--- Goal of the exercise ---
When you reach the line containing "Click the red result bar for Uncertainty" in the entries below, start writing out each line exactly, and stop after the line containing "Go to the Jury Service page 1280x800 pixels.".

--- Task data ---

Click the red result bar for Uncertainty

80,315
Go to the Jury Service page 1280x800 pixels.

* * *

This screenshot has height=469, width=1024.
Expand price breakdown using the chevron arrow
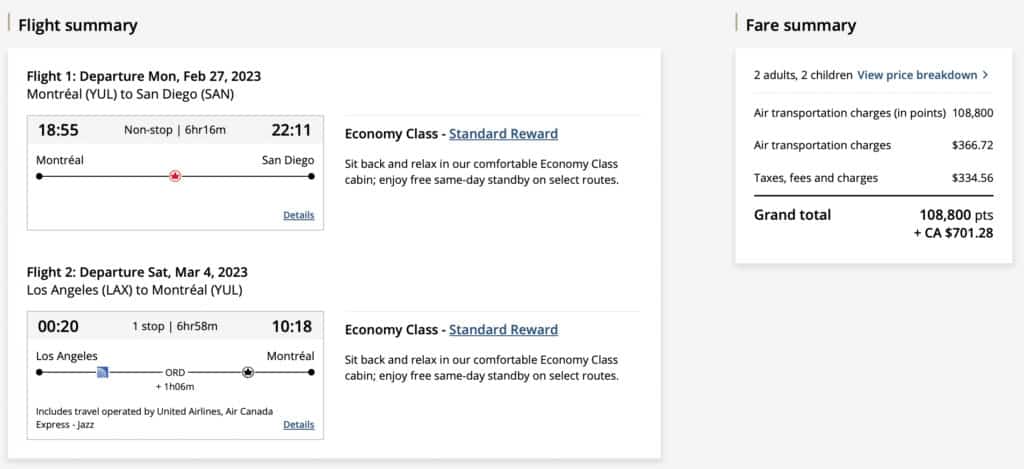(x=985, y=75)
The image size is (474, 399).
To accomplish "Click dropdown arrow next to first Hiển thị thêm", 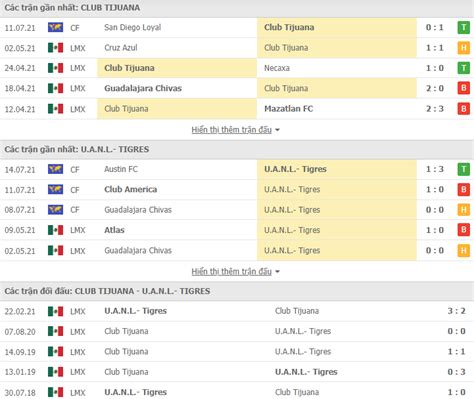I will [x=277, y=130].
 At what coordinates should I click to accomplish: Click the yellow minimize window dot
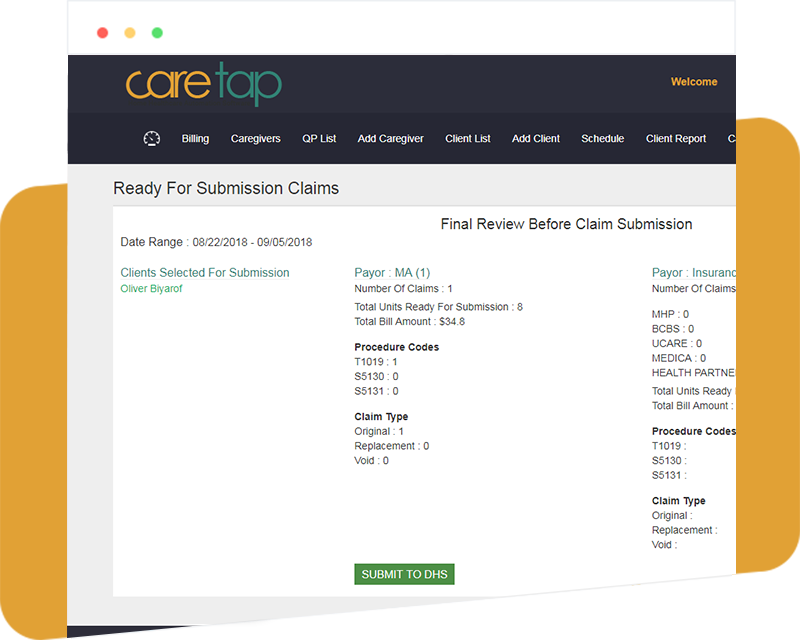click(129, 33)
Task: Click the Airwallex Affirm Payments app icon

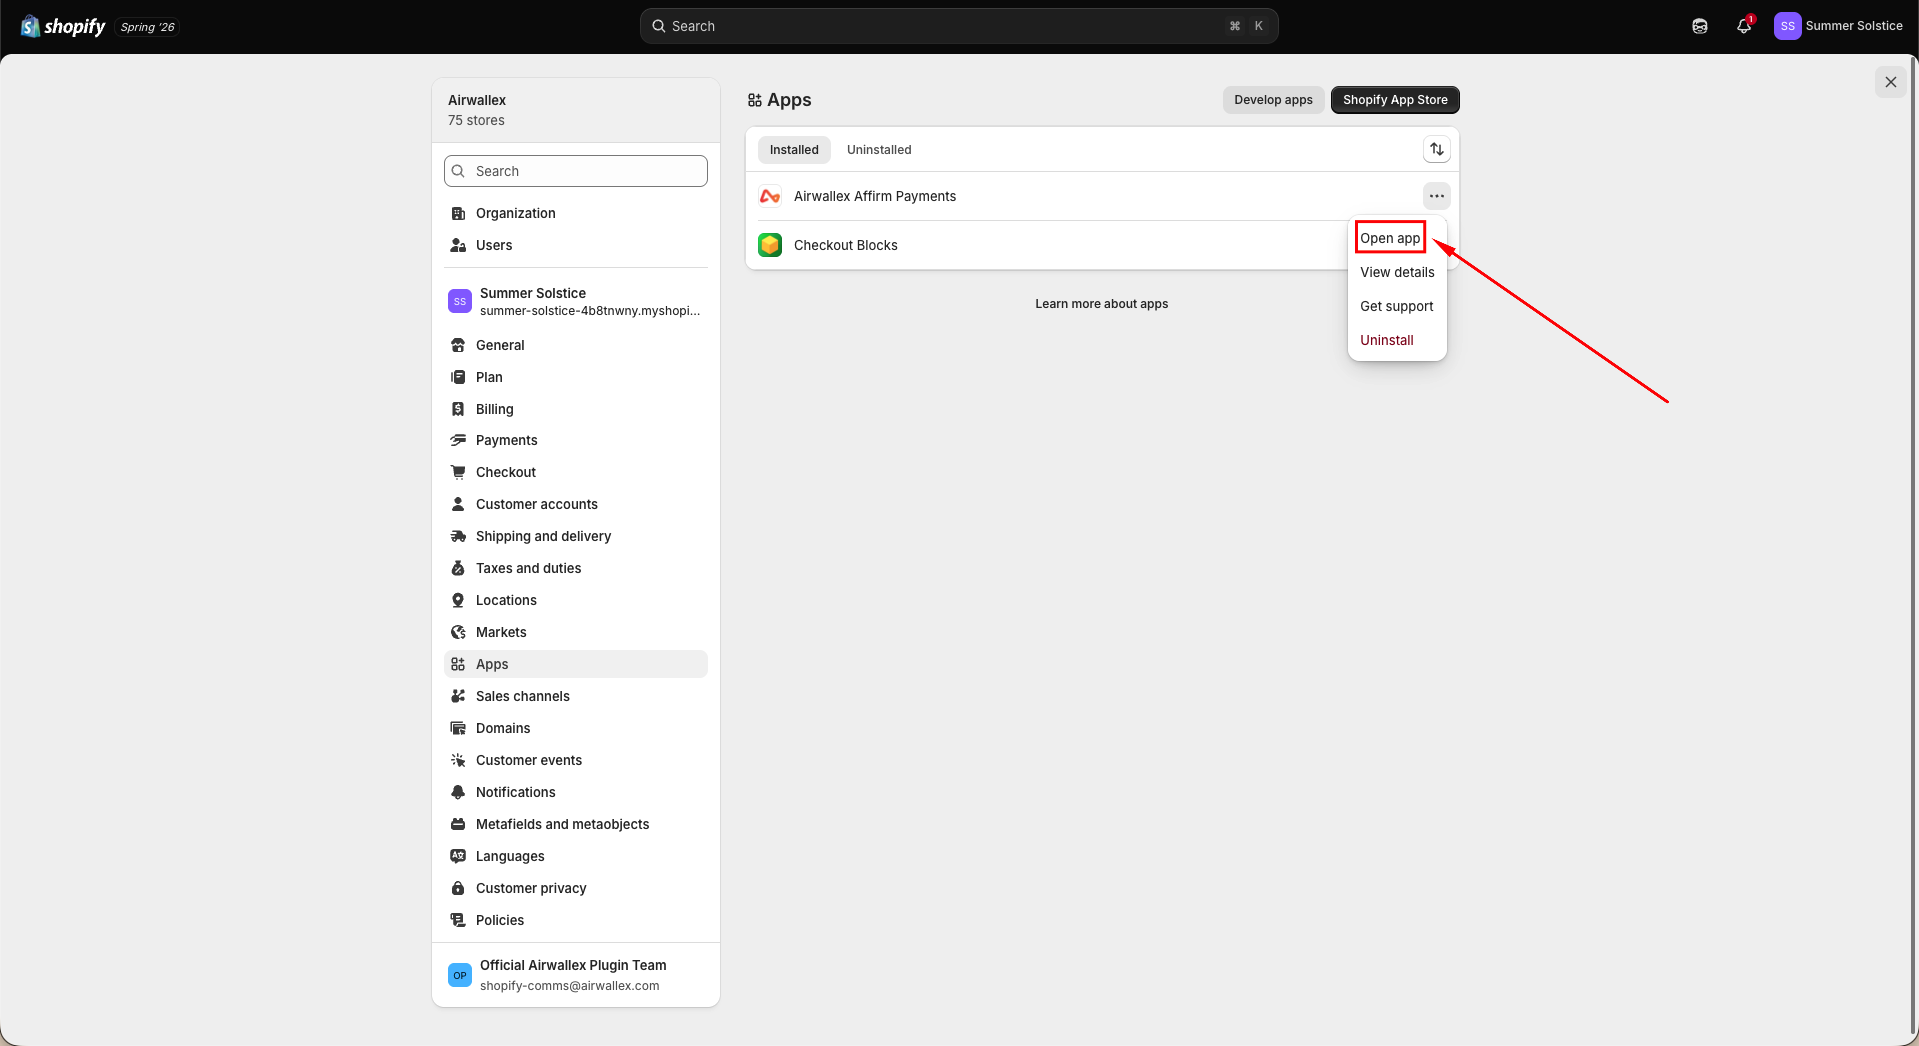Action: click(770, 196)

--- Expected answer ---
Click the red result bar for Uncertainty

80,315
Go to the Jury Service page 1280x800 pixels.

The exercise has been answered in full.